Excerpt provided
============================================================

I talk the talk but……..

22 10 2011

I have a confession to make, last week I talked the talk but I didn’t walk the walk and I ended up in Cardiff at 9:15 am last Saturday morning. It’s taken me a week to pluck up the courage to tell the world about it.

Here’s what happened……..

The process of my resolve weakening begin on the Tuesday of last week (11th October). I tried to fight it but slowly and surely my resolve dissolved until the following thought; “What the hell, I’m going to south Wales anyway I might as well watch the rugby!!!”, popped into my head. Well the train tickets weren’t going to get any cheaper. My resolve wasn’t likely to be very strong thanks to my rugby-loving dad.  I’ve been watching Wales play rugby since I was in primary school so I decided that I wasn’t going to let the plebs stop me watching a rather big match.

There was only one problem; my reason for going south.  I had to be in Llanelli by 1:30 pm at the latest to watch Bangor’s match in Llanelli. Before my gradual dilution of my stance  I was going to leave on the 7:25 am train from Llandudno Junction but if I took this train it would mean missing the rugby match. Luckily enough the generic timetable website told me there was a train at 5:15 am. If I got that train I could watch most of the rugby match and still get to Llanelli in time for a few refreshments!!!!! Unfortunately this would mean having to get up at 4:00 am.

Last Saturday morning I arrived at Llandudno Junction and found the Marie Celeste of stations. Even at 5:05 am trains still run late and my train eventually slouched onto the platform with an unrepentant shrug.

I thought the train would be packed with plebeians put there were only two people with rugby attire. Safe in this knowledge I sat back and fell asleep. In Chester I awoke in a haze to hear a crackling announcement tell me that we had to change carriages. Thankfully I found a new seat with a table. Unfortunately my reverie was shattered by three Tory-faced battleaxes.

You may be wondering how I knew they were Tories, well in a carriage that contained no reservations and over 40 free seats they demanded to sit in the precise seats that their tickets stipulated. Their jolly reasonable demand forced a man out of his seat just as he had become comfortable. Only Tory cunts act like this.

A player from the XXX XXX XXXXXX got on the train at Gobowen but they all look the same to me so I can’t tell you which one (He got off at Newport in case you’re wondering). I know it wasn’t Steve Evans as the train seats remained urine- free. Yet more Tory-faced harpies sullied the train at Shrewsbury. You know the equilibrium of your zen won’t last long when loud contempt for Wales and loud discussions about Big Brother are heard from the other end of the fucking carriage. These harridans pushed me in the direction of the red-shirts. Oh how I despise the Daily Mail reading ways of the border country mindset.

Each station was deserted on our southward journey, even Newport. The only person I recall seeing on Welsh soil was a young man on a rugby pitch in a red shirt. It was obvious he was dreaming of glory as he lined up the match winning conversion. Maybe the Welsh news had been right all along, maybe this was the most important thing in the history of Wales.

============================================================

The data

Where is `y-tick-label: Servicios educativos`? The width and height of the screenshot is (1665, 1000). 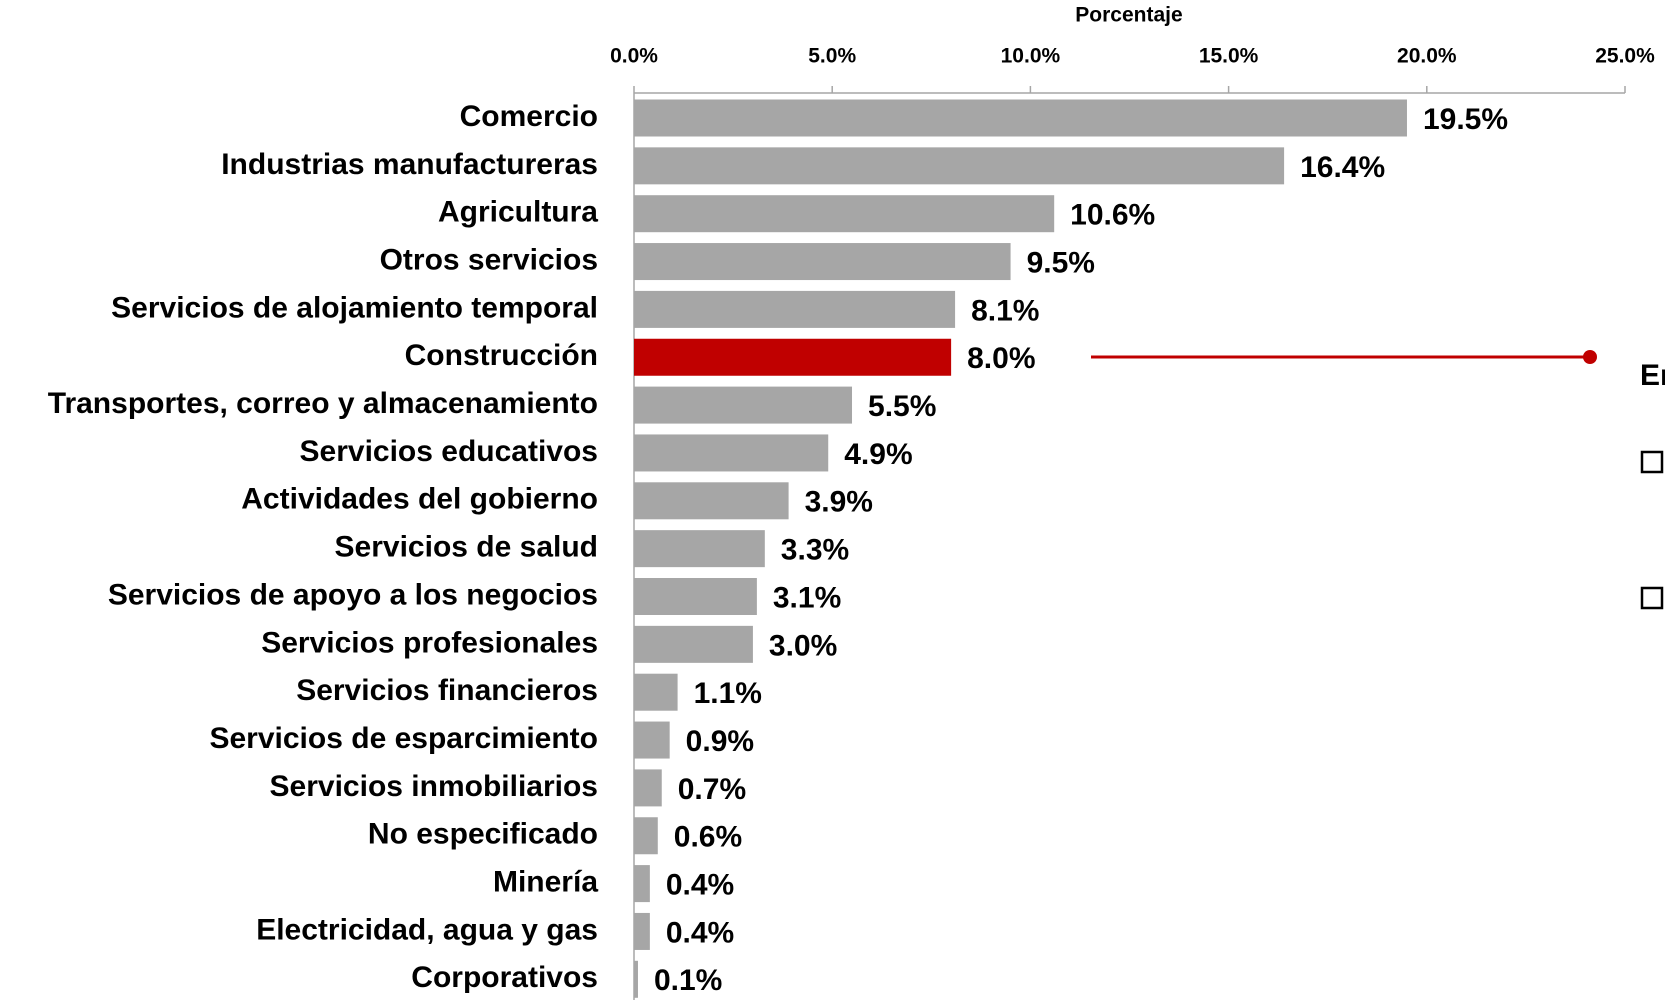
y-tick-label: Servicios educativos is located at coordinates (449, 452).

============================================================

What to work on
1 > Which clock times of day appear in the rugby trip blog post?
2 > Could you write the next part of the rugby trip blog post, picking up after its final sentence?

Responses per task
1 > 9:15 am, 1:30 pm, 7:25 am, 5:15 am, 4:00 am, 5:05 am

2 >
At 8:45 am Les texted me to say they were in the Millennium Stadium. This was odd as I’d arranged to meet them in an unspecified pub. I’d read on a message board that you needed tickets to get in. When I asked him Les said I could just blag my way in. I thought about it briefly, in years to come I could live off the kudos of watching the semi-final on a giant screen in the Millennium Stadium; “Oh yes you watched the semi-final but were you in the Millenium Stadium?” I foresaw doors held open in perpetutity and the key to Llandudno around my neck for the citizens of Llandudno remain impressed by this kind of shit.

As we pulled in to Cardiff I could see its streets were deserted as well, maybe everybody actually did have “rugby fever”. I arrived outside the Millennium Stadium to hear the commentator say that Warburton had been sent off. I looked at the stall selling programmes for £7, I wondered what they were programmes for.

As a less than natural blagger getting in was rather easy. All I had to say was “My friends have my tickets and I’ve come all the way from north Wales” and they let me in. It must have been the sincerity in my eyes.  I suggest you try this for six nations matches.

I knew Les and the others were standing on the pitch area by staircase 310. (The pitch had been removed and we were all standing on tarmac.) I went to this area but couldn’t find them. I looked at the screen, the score was 3-3. I walked around to find Les but I couldn’t. Whilst I was in the toilet one bloke told his mate that sending off was a joke and you don’t need any more conclusive proof than that.

After a couple of minutes walking I felt very odd. The volume 0f noise generated by the crowd was so awesome I suffered sensory overload. I was encased by a cocoon of white noise, virtually deaf and unable to think clearly. It was one of the most disconcerting sensations I’ve ever felt in my life, I think they do something similar in Guantanamo Bay. The best way that I can describe it is being helplessly adrift in an ocean of loudness because when I looked up at the screen I felt better, just like a seasick man looking at the horizon feels better. When I resumed my search and I was adrift in the white noise.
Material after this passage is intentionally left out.